Species We Lost

I am hoping the author will grant us an allowance to follow-up on some of the commentaries as this is an important topic. Most Americans are not aware of the impact they have on the areas around them. I see this as one way of making them aware of their impact. A review of species becoming extinct or endangered.

We may never see another individual of these species ever again. Or will we?

Slender-billed curlew

This grayish-brown migratory waterbird, known to breed in Siberia and the Kazakh Steppe, and migrate to Europe, North Africa and the Middle East, long evaded detection.

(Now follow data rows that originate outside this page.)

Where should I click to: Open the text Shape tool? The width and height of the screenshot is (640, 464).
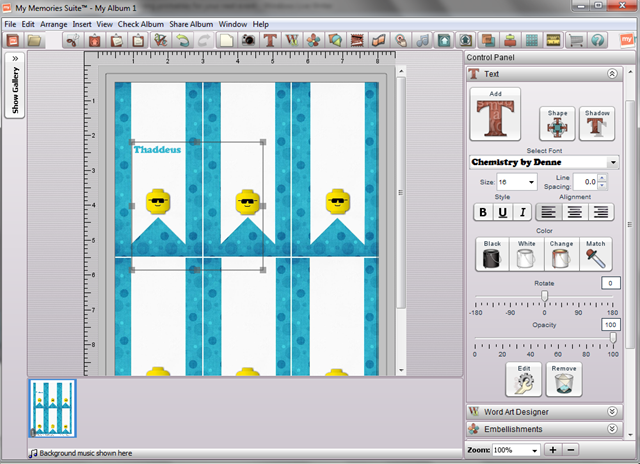[558, 124]
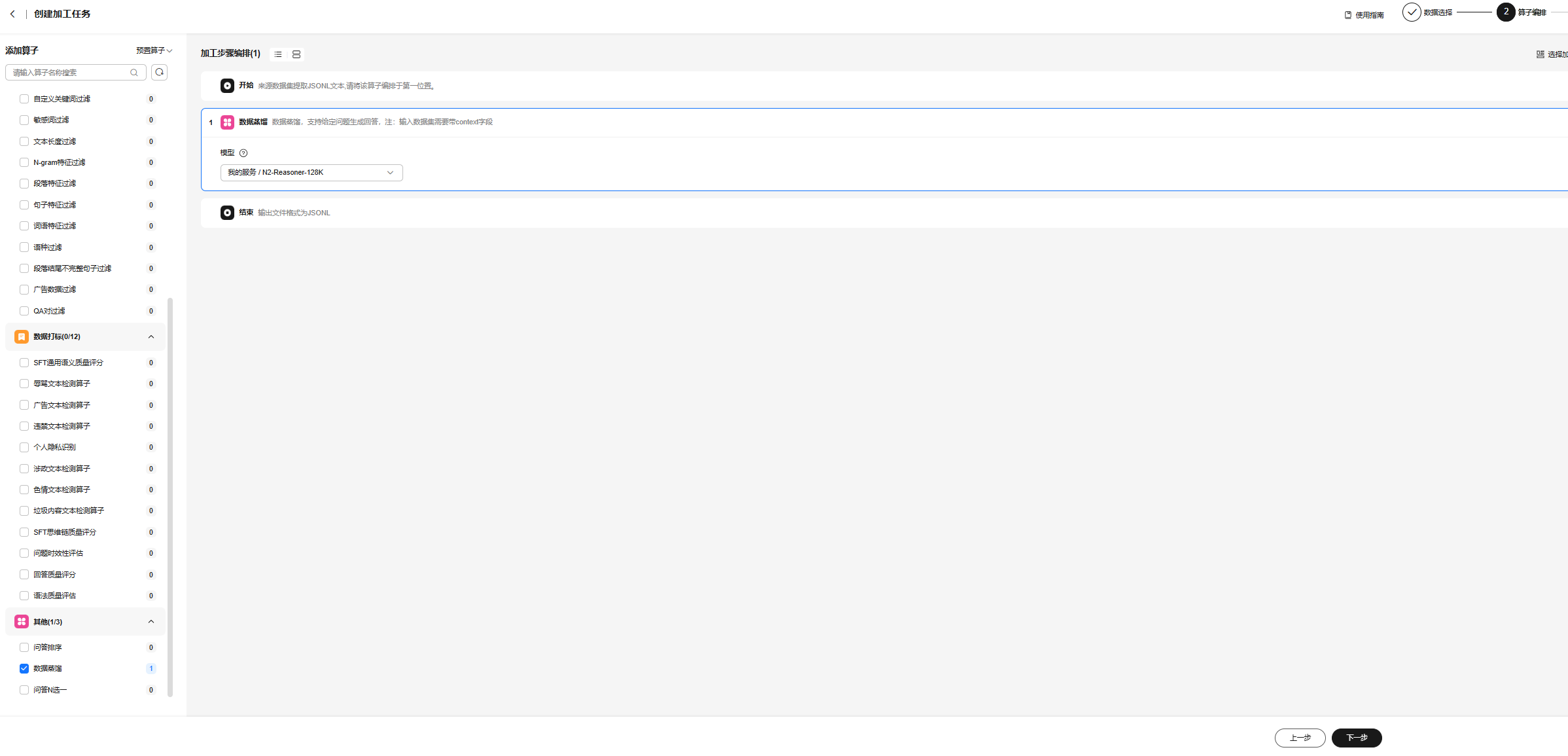This screenshot has height=756, width=1568.
Task: Uncheck the 数据蒸馏 operator checkbox
Action: [24, 668]
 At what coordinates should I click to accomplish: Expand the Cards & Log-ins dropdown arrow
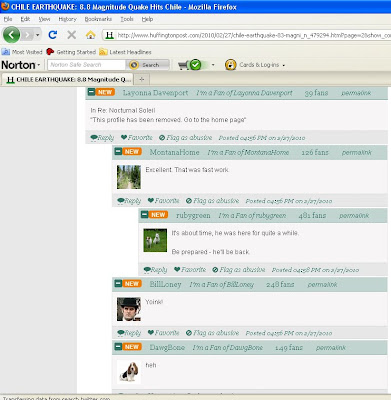(284, 65)
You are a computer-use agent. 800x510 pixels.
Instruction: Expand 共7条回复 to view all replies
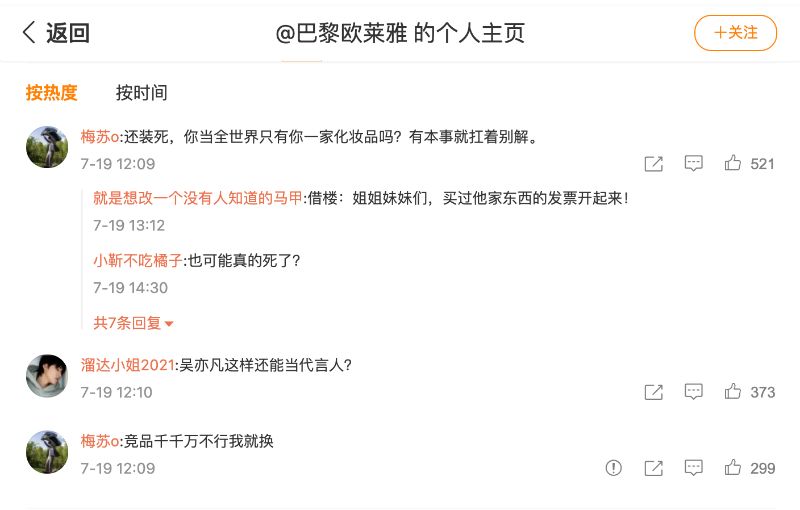pyautogui.click(x=134, y=323)
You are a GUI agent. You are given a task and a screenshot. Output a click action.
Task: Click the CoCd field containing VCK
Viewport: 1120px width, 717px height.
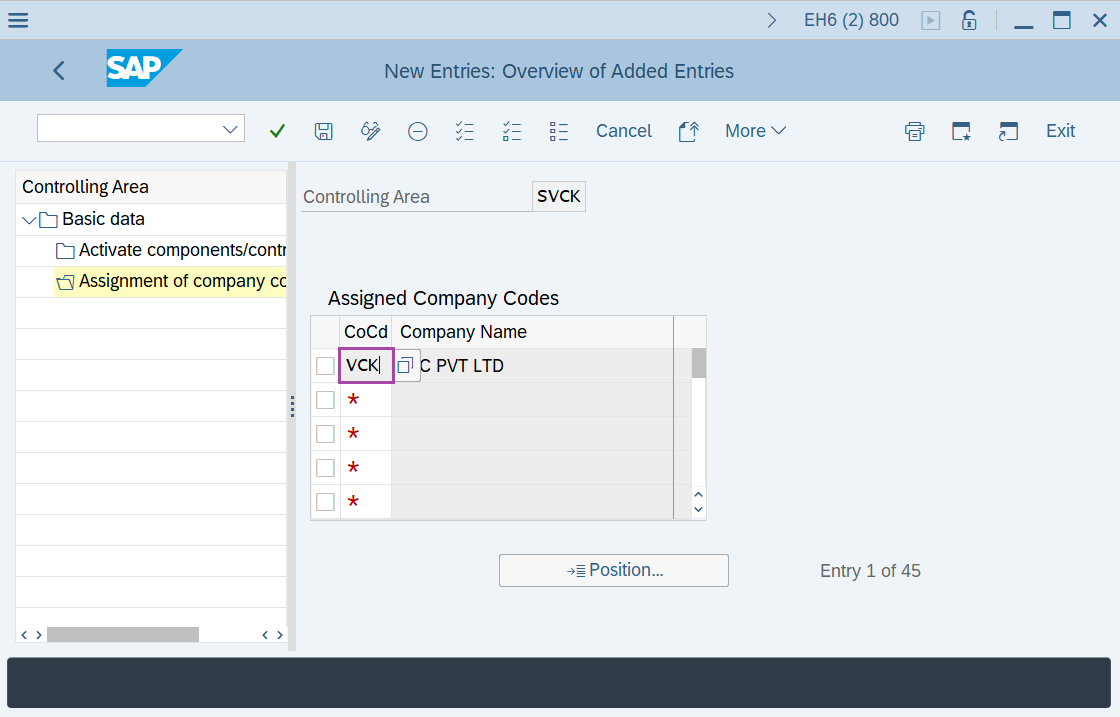(364, 366)
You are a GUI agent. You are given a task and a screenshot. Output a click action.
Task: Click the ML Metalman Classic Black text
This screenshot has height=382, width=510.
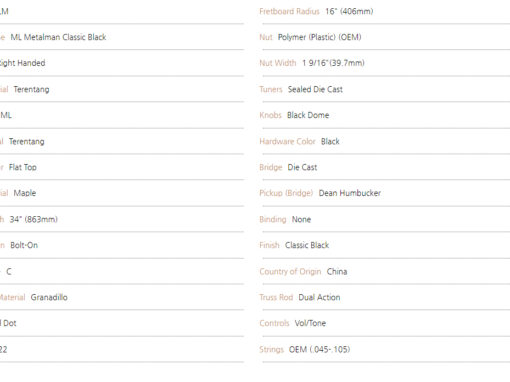[58, 37]

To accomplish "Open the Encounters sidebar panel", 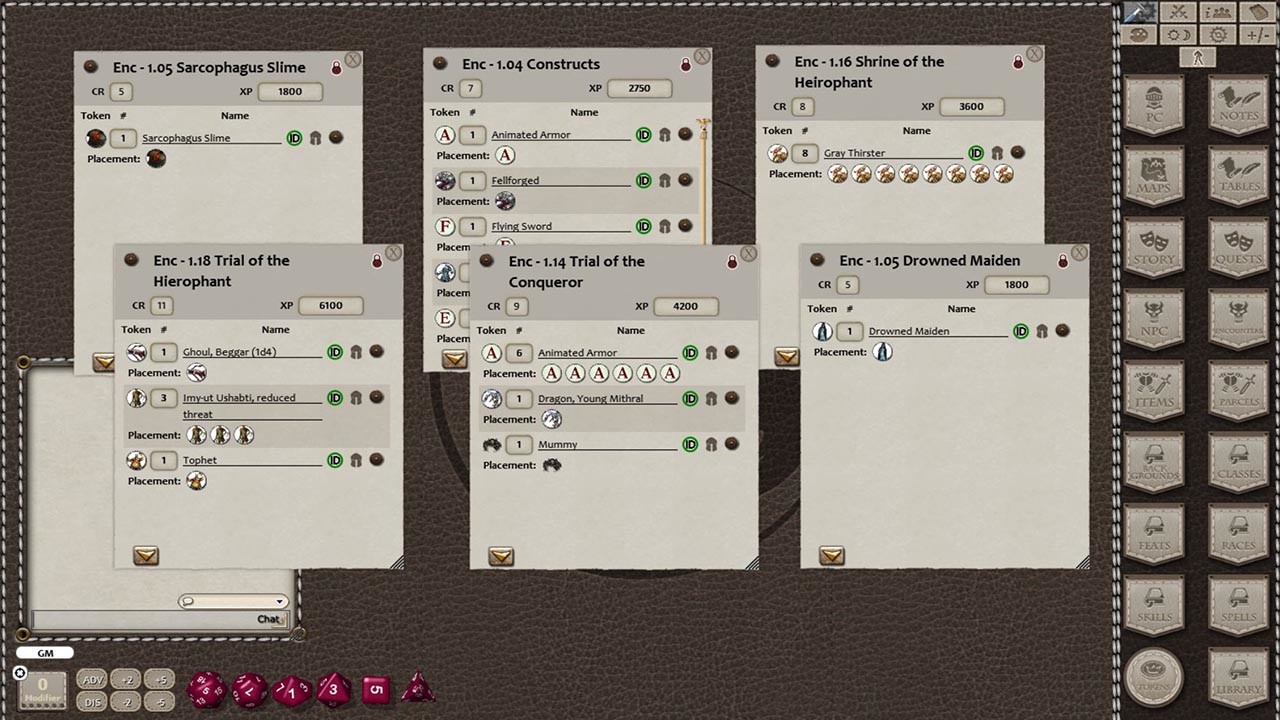I will click(1237, 320).
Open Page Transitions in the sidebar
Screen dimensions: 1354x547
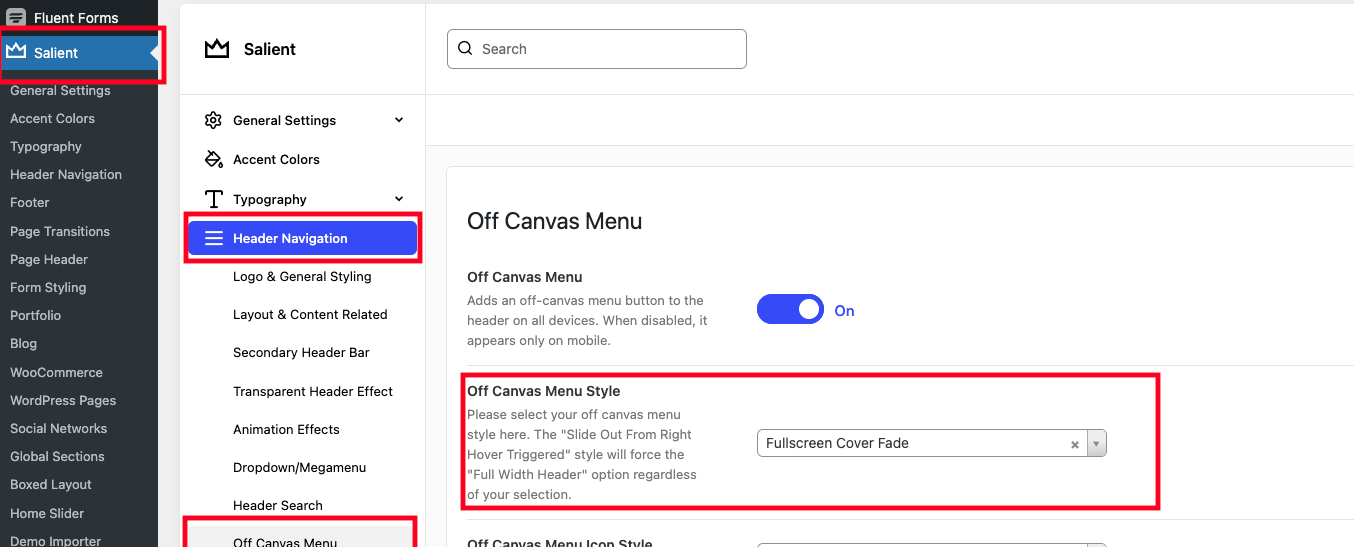tap(60, 231)
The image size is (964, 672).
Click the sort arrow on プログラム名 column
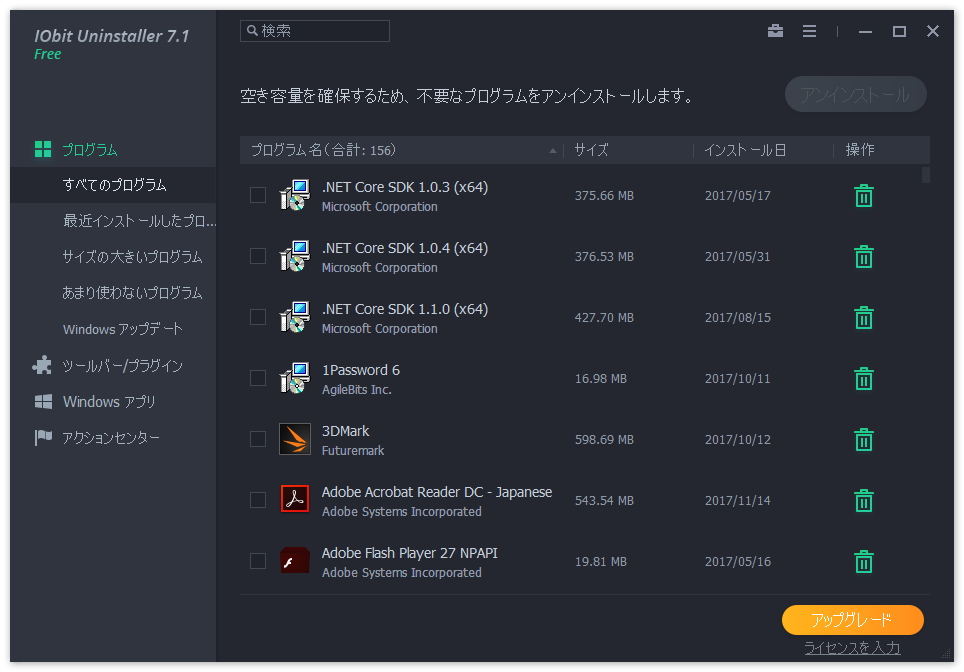tap(551, 150)
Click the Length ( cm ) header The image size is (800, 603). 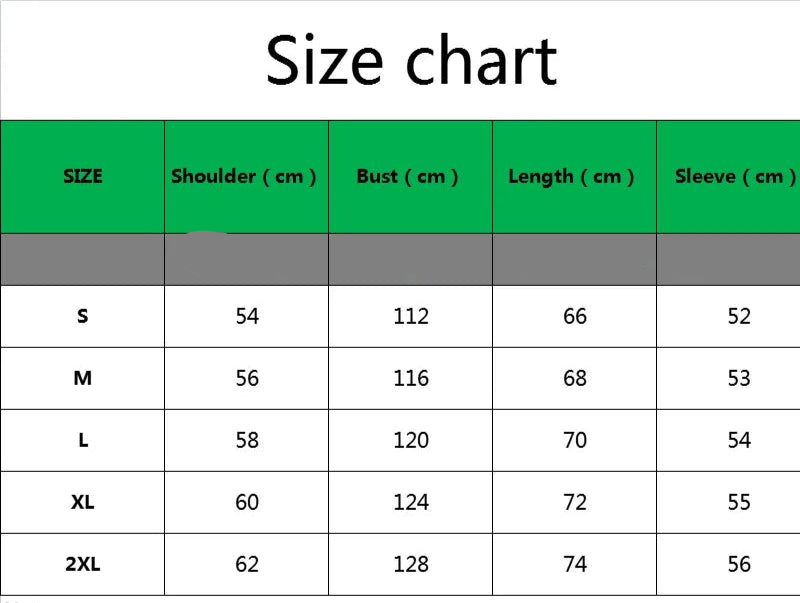click(572, 176)
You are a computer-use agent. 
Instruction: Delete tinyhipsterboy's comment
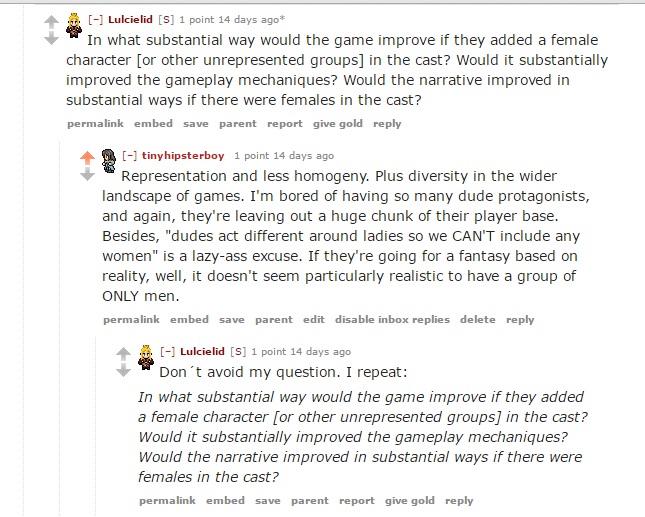coord(478,320)
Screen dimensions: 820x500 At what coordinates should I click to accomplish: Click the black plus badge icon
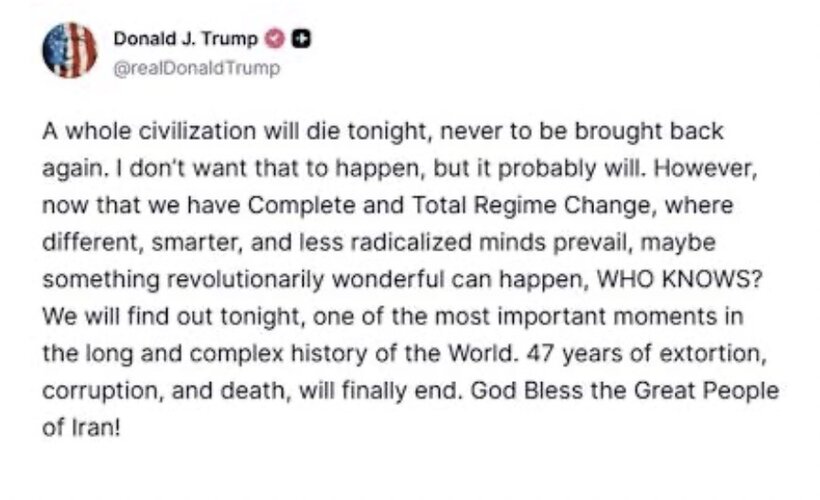point(300,40)
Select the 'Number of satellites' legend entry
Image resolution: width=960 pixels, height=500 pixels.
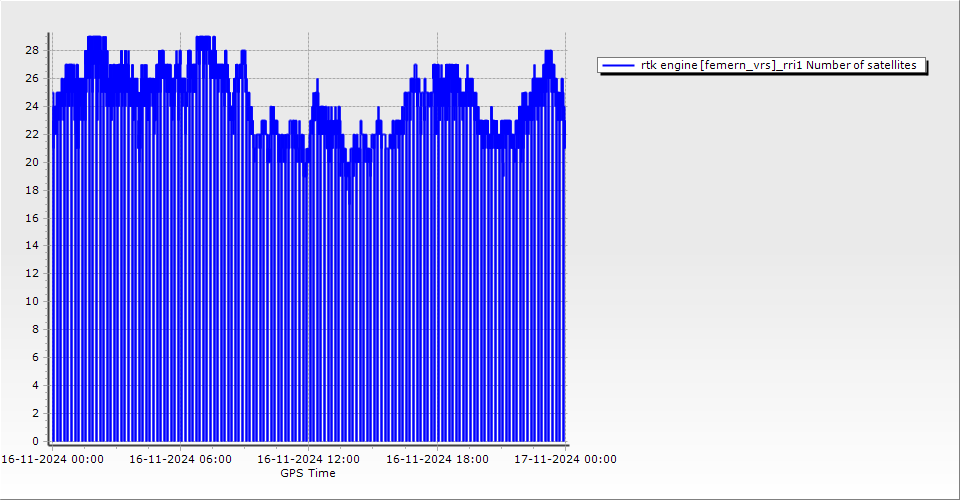(778, 65)
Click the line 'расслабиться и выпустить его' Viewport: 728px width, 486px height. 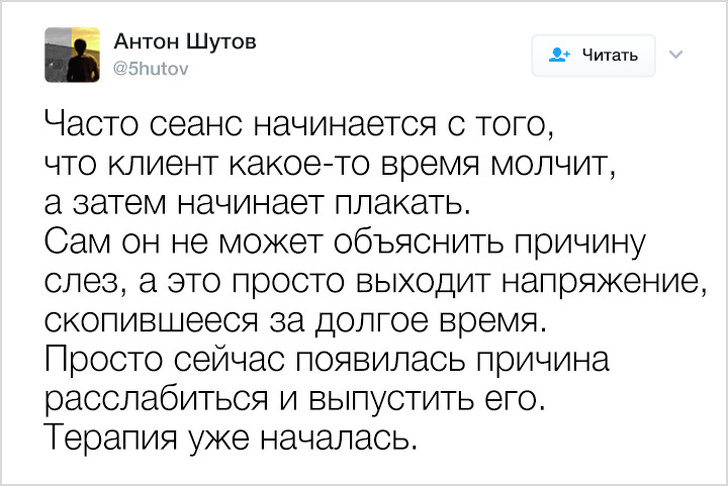297,399
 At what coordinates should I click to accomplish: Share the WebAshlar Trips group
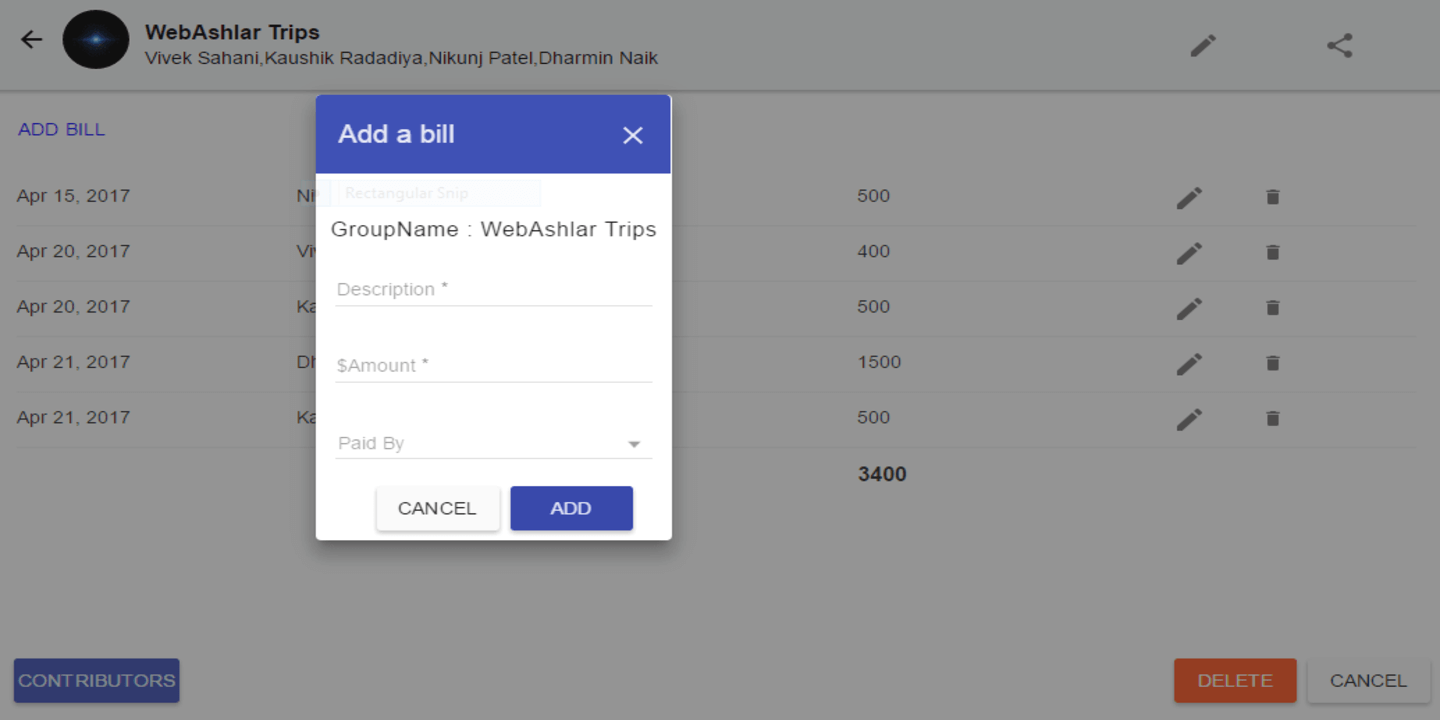click(x=1340, y=45)
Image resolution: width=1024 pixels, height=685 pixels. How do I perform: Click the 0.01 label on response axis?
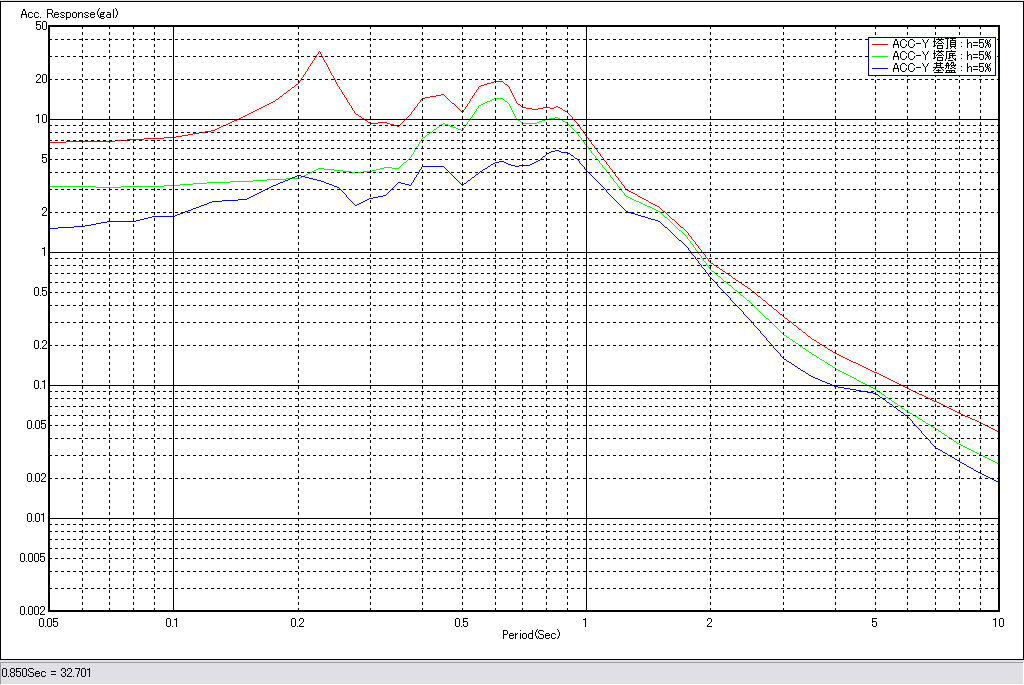(x=35, y=518)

“We arguably spent too much time watching the bird’s decline and not enough actually trying to fix things,” Geoff Hilton, conservation scientist at U.K.-based charity Wildfowl & Wetlands Trust, previously told Mongabay. 

Christmas Island shrew

The Christmas Island shrew (Crocidura trichura) was once widespread on Australia’s Christmas Island.

Researchers say a blood-borne parasite transmitted by accidentally introduced black rats, which wiped out two of the island’s endemic rat species, may have also helped decimate populations of the Christmas Island shrew.

Australian mammals

Three Australian species of bandicoots — the marl (Perameles myosuros), southeastern striped bandicoot (Perameles notina) and Nullarbor barred bandicoot (Perameles papillon) — were also declared extinct on the IUCN Red List this year. All three species were last assessed in 2022.

Bandicoots are small, mostly nocturnal, insect-eating mammals found in Australia, New Guinea and nearby islands.

All three now-extinct species were likely wiped out by the loss of habitat and the spread of feral cats, researchers say.